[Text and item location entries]
════
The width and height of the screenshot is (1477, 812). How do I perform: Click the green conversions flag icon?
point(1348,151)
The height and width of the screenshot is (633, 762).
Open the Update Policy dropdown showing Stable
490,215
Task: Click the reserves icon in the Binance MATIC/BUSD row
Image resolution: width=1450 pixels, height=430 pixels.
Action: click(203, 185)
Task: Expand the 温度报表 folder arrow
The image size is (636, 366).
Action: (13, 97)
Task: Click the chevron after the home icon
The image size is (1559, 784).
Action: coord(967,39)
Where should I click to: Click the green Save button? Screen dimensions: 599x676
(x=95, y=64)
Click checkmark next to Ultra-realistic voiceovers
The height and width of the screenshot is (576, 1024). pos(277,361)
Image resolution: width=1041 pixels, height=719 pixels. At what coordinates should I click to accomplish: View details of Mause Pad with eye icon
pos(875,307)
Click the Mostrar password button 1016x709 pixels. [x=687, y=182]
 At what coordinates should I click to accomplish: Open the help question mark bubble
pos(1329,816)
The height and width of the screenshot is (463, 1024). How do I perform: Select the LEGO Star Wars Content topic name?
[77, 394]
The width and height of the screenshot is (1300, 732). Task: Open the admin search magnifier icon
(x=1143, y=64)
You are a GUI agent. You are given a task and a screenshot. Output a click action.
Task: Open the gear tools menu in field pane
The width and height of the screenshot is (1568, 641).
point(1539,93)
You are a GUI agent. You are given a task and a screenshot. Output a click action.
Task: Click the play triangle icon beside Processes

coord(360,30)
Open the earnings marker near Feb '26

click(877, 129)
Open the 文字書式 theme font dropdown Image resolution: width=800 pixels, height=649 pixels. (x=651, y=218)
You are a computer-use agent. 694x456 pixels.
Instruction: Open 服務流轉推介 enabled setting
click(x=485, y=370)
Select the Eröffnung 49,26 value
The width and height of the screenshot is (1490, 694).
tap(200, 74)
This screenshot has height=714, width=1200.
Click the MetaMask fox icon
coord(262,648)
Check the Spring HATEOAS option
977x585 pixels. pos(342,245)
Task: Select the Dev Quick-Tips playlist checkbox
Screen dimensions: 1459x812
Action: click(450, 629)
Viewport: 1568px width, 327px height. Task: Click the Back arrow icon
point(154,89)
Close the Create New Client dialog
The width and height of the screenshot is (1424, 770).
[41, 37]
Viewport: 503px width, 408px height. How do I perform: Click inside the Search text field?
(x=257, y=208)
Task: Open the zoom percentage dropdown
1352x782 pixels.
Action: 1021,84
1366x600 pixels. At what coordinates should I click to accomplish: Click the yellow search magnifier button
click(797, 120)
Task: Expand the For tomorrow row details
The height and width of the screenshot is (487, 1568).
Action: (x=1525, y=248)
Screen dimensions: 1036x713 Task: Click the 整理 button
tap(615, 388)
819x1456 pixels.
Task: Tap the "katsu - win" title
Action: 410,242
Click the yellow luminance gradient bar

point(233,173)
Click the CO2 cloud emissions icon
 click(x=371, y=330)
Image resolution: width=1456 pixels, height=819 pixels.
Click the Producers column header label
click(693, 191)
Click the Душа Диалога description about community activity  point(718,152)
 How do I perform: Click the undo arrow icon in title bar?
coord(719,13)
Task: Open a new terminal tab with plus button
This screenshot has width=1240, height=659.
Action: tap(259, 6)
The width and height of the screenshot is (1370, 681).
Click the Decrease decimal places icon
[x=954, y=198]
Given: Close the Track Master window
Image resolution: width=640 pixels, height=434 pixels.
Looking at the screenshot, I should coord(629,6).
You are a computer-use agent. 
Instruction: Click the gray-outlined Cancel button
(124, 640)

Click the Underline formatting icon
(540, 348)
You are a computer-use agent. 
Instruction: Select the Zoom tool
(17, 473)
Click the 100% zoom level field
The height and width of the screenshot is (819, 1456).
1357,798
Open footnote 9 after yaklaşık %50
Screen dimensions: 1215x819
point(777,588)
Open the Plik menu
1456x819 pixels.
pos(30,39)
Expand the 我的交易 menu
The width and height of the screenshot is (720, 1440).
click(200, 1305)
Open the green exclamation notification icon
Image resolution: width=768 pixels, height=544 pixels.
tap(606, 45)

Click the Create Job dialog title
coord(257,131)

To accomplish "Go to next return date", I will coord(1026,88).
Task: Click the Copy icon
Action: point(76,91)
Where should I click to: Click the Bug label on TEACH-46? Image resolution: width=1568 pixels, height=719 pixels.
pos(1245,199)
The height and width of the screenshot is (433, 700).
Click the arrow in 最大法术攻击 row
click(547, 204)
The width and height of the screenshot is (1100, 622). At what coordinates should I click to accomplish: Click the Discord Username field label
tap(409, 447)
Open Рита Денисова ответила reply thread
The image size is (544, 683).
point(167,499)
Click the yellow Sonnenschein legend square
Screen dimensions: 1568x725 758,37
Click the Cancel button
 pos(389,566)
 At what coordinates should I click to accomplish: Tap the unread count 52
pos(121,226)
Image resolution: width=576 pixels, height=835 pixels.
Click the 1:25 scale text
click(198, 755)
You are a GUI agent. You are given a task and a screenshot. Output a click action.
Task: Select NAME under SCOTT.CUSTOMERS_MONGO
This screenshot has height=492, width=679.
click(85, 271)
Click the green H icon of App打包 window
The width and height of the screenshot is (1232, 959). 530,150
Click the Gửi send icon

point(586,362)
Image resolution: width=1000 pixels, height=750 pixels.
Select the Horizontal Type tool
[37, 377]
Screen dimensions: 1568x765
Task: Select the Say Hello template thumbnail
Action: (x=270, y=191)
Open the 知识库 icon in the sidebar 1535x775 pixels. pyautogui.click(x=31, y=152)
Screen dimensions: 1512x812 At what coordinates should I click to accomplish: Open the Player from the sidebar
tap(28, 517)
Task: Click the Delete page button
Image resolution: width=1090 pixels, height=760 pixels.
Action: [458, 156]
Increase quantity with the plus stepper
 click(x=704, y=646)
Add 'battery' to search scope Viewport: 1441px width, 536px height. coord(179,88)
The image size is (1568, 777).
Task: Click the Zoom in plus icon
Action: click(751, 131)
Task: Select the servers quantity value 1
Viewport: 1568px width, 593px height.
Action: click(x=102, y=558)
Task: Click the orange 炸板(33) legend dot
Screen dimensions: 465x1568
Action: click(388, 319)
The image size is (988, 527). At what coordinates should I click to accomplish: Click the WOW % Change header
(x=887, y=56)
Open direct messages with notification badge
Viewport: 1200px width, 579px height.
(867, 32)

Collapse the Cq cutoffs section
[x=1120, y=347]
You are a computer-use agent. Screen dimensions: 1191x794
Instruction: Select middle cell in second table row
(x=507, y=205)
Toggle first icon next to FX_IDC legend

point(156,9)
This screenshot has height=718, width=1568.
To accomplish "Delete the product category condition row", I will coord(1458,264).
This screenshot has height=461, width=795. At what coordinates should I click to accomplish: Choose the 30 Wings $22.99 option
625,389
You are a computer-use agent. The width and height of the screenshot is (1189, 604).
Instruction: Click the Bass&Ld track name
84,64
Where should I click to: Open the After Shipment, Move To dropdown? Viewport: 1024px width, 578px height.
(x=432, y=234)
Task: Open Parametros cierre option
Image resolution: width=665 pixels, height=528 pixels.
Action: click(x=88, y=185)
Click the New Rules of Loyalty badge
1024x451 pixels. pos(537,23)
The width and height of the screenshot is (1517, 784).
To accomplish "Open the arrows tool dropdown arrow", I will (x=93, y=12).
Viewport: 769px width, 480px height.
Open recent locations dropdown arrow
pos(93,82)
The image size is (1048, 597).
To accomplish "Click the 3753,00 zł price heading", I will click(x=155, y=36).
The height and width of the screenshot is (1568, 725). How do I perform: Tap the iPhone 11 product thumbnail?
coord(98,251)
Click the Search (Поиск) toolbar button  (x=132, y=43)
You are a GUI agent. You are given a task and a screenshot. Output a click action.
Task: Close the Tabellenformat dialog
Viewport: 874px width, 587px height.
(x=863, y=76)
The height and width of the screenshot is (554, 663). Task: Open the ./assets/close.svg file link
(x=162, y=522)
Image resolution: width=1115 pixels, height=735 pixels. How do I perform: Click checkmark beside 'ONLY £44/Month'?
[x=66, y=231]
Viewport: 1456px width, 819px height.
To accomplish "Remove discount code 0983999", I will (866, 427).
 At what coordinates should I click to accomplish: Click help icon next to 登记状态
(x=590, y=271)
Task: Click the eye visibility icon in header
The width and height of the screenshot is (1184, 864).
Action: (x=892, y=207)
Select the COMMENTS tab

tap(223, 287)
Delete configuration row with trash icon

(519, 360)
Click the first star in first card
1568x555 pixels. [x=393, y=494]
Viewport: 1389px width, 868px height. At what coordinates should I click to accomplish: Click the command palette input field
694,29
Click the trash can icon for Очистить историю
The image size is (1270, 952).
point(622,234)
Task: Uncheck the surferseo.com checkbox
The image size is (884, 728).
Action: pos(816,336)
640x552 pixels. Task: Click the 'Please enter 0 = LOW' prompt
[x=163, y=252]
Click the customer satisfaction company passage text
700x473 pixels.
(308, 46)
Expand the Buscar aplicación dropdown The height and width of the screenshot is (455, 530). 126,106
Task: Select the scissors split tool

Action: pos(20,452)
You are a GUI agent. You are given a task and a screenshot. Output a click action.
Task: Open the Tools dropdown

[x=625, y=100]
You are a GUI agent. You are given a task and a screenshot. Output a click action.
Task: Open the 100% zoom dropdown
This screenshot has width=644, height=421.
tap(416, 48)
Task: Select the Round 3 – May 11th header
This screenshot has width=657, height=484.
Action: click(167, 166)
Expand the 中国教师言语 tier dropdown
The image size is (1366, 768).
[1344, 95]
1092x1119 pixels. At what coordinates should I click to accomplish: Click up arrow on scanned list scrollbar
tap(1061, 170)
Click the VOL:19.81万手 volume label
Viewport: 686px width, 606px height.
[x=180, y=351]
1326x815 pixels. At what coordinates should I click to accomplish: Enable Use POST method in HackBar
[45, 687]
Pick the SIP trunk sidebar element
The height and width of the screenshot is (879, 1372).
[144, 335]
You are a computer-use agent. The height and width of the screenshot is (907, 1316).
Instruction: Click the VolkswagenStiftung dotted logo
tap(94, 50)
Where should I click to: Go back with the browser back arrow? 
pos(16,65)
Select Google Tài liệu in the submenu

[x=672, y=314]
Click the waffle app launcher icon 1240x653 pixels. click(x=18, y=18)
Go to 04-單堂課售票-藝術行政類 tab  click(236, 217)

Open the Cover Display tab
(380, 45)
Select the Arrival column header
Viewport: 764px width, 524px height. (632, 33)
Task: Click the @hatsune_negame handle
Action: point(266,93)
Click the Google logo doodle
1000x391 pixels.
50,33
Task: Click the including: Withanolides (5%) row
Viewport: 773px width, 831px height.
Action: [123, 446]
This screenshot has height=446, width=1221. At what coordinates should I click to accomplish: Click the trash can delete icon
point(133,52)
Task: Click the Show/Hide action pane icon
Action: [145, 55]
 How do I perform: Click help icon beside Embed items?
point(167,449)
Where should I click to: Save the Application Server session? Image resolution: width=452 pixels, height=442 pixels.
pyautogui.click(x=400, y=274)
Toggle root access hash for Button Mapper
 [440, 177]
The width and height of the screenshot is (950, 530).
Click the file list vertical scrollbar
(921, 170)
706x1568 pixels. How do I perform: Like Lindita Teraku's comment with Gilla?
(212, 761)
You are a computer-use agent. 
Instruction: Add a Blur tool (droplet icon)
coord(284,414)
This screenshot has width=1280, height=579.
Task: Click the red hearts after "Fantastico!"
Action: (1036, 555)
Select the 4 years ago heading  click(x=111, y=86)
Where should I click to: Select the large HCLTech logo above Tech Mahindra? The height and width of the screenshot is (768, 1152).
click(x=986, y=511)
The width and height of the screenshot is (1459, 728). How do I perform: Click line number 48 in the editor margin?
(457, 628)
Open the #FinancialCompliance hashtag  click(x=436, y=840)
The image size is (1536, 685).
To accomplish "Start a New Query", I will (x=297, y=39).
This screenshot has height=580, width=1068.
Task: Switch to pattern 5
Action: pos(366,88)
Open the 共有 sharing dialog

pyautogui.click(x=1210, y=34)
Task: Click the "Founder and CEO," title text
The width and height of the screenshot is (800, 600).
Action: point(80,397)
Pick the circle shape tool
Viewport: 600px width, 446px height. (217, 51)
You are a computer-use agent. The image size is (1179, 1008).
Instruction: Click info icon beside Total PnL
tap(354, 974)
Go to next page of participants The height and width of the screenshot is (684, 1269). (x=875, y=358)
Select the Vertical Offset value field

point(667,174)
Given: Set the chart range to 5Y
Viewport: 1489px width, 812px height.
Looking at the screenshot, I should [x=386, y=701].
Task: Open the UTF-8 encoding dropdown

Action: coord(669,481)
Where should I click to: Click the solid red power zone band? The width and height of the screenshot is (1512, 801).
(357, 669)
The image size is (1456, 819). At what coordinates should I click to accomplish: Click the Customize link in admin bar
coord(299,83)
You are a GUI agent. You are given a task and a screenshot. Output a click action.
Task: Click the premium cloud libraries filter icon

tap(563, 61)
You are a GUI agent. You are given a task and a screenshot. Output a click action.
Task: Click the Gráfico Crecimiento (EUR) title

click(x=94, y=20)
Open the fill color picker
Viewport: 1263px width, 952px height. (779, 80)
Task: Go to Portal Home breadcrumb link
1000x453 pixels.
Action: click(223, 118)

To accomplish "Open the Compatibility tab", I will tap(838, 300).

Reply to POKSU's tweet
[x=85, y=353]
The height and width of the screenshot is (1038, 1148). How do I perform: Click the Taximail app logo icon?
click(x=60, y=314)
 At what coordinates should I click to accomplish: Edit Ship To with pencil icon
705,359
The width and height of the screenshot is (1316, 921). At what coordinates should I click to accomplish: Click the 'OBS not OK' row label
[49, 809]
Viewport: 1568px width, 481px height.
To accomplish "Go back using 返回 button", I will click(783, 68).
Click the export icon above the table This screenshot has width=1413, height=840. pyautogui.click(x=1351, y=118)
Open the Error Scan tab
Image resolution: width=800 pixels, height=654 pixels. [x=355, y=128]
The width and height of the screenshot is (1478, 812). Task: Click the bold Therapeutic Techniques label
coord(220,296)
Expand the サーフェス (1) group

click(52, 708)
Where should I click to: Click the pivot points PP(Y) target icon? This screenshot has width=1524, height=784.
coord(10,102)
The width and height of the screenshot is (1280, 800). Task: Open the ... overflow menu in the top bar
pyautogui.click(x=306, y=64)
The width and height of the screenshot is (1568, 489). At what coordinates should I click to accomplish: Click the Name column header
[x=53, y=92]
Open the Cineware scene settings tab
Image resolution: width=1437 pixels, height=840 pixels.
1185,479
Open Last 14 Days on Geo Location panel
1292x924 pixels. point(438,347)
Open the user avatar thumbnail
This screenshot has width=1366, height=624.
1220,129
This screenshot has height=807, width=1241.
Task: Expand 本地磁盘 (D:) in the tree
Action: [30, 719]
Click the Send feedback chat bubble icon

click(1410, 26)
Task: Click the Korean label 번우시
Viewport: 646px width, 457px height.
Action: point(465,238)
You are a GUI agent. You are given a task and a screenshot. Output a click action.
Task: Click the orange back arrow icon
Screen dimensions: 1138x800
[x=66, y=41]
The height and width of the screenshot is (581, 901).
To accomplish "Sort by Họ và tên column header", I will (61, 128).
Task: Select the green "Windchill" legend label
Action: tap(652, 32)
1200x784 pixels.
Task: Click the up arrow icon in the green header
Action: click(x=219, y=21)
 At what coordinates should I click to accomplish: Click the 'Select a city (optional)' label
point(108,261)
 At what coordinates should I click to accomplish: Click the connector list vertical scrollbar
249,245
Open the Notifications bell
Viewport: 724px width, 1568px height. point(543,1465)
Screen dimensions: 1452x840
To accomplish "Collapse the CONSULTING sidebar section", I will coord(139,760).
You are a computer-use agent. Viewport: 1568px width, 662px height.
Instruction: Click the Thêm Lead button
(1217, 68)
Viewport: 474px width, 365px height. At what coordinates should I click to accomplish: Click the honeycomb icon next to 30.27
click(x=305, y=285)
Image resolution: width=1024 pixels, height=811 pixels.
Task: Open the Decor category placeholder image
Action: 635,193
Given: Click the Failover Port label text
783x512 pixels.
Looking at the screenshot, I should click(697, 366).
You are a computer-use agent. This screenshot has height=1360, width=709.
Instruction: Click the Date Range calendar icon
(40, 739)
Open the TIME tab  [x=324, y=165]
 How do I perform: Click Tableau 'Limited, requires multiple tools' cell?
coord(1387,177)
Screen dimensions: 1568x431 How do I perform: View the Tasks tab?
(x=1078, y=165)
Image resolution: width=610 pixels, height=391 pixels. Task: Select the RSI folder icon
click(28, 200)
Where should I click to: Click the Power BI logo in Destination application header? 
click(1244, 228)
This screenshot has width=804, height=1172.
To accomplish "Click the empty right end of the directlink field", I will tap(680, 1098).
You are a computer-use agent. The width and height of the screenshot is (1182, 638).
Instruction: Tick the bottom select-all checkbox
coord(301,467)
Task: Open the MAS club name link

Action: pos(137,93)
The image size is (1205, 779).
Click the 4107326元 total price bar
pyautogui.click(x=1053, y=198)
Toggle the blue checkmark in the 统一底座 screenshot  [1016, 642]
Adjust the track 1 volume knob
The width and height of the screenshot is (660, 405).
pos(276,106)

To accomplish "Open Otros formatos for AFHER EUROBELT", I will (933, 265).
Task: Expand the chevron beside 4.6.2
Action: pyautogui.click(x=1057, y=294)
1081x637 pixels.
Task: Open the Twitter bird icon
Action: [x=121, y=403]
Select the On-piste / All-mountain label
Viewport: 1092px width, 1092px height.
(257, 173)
════
EXERCISE AIM:
Reproduce verbatim the lines between the line holding "Viewport: 1456px width, 819px height." and the line holding "Action: pos(20,452)", inclusive.

WRITTEN ANSWER:
Viewport: 1456px width, 819px height.
To accomplish "Remove discount code 0983999", I will (866, 427).
 At what coordinates should I click to accomplish: Click help icon next to 登记状态
(x=590, y=271)
Task: Click the eye visibility icon in header
The width and height of the screenshot is (1184, 864).
Action: (x=892, y=207)
Select the COMMENTS tab

tap(223, 287)
Delete configuration row with trash icon

(519, 360)
Click the first star in first card
1568x555 pixels. [x=393, y=494]
Viewport: 1389px width, 868px height. At what coordinates should I click to accomplish: Click the command palette input field
694,29
Click the trash can icon for Очистить историю
The image size is (1270, 952).
point(622,234)
Task: Uncheck the surferseo.com checkbox
The image size is (884, 728).
Action: pos(816,336)
640x552 pixels. Task: Click the 'Please enter 0 = LOW' prompt
[x=163, y=252]
Click the customer satisfaction company passage text
700x473 pixels.
(308, 46)
Expand the Buscar aplicación dropdown The height and width of the screenshot is (455, 530). 126,106
Task: Select the scissors split tool

Action: pos(20,452)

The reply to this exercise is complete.